▸ **Work to be completed**: Report the lines of the data below that contain the string "chất".

(Stored records)
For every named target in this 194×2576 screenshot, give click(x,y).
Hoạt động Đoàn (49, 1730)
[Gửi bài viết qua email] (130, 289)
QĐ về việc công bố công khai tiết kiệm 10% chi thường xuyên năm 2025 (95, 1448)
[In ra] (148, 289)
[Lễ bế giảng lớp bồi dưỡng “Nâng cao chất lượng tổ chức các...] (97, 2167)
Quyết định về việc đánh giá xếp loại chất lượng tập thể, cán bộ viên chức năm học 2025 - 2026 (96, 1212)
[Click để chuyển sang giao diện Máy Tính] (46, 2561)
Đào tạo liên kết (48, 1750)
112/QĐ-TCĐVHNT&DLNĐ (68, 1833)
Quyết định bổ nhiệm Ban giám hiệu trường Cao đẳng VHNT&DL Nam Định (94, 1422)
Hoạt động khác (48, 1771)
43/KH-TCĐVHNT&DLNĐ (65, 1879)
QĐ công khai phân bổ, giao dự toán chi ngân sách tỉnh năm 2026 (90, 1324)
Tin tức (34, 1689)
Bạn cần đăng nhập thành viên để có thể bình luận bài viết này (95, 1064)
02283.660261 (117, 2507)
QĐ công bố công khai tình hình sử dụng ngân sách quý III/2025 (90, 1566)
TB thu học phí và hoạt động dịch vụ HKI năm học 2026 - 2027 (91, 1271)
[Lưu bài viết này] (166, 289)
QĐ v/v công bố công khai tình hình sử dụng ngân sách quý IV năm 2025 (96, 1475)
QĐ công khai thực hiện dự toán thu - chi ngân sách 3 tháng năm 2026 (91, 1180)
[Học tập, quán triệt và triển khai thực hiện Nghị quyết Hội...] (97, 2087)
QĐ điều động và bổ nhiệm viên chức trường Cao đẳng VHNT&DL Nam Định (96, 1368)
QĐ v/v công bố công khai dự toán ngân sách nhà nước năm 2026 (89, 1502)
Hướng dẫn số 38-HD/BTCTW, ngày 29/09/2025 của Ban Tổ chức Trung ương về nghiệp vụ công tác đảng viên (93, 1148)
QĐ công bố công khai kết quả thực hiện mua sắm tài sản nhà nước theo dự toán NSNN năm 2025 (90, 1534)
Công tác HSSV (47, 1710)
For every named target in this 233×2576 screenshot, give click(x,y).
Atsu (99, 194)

▸ **Solution for this task**:
[Lễ bế giảng lớp bồi dưỡng “Nâng cao chất lượng tổ chức các...] (97, 2167)
Quyết định về việc đánh giá xếp loại chất lượng tập thể, cán bộ viên chức năm học 2025 - 2026 (96, 1212)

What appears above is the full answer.